*What you are asked to do*. Lines from the one holding "Image resolution: width=1359" through the end of the entries, inclusive, form the whole output; reproduce them exactly and omit pictures.
═════ Dataset
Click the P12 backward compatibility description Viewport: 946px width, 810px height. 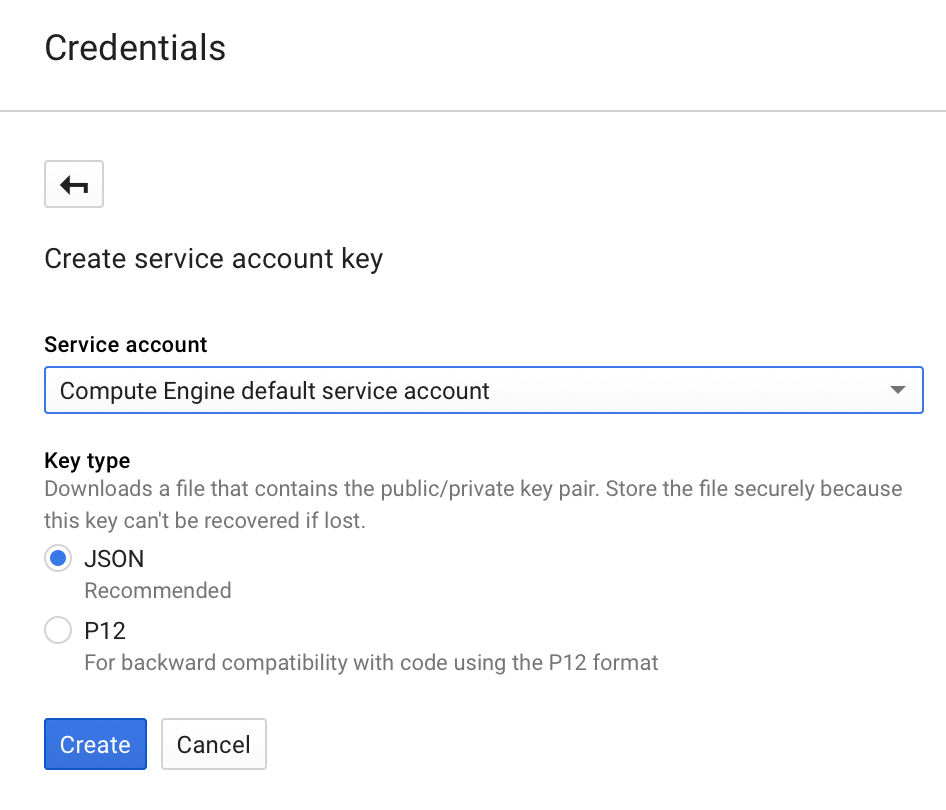coord(371,662)
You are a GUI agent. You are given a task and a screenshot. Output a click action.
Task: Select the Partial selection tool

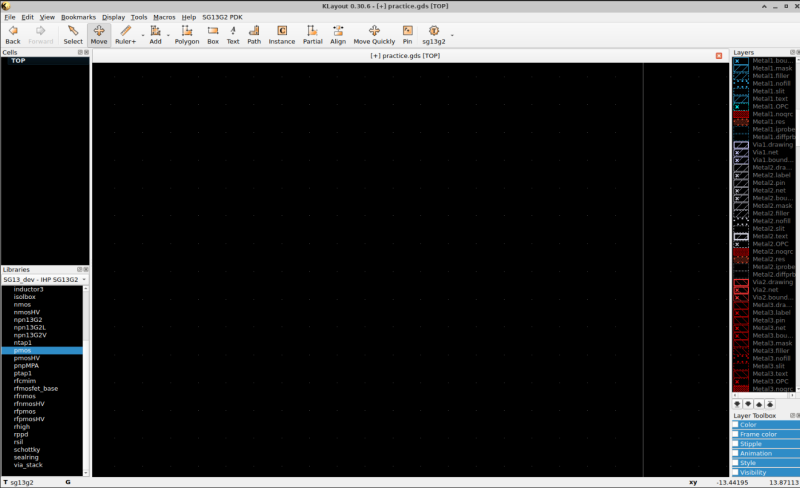(313, 35)
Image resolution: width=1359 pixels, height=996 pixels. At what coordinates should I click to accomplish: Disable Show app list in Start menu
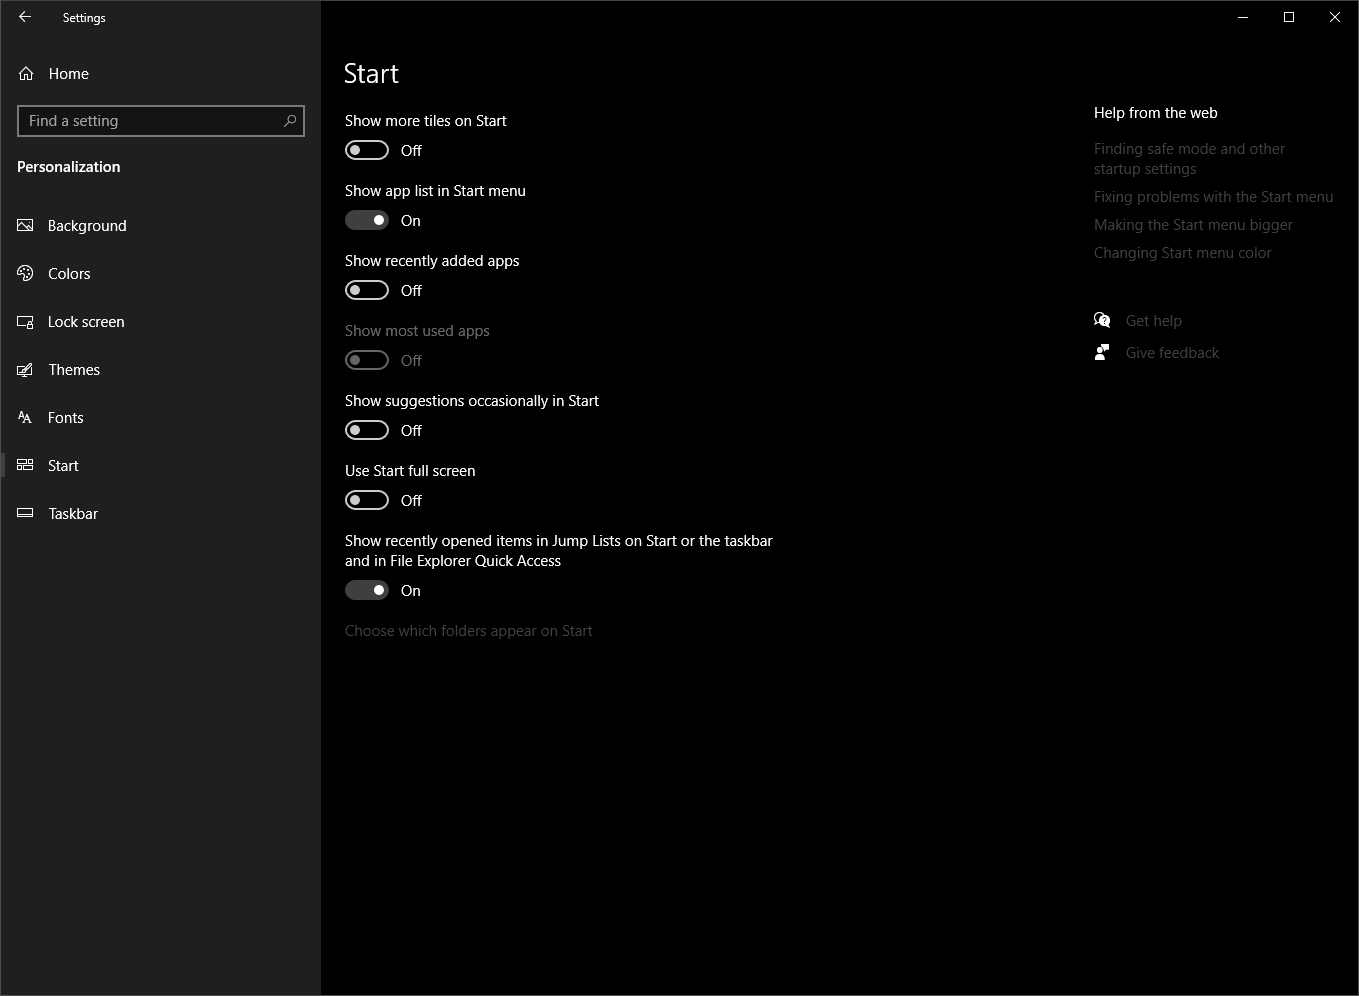367,220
══════════
*Exercise solution*.
Image resolution: width=1359 pixels, height=996 pixels. At what coordinates should I click to accomplish: Disable Show app list in Start menu
367,220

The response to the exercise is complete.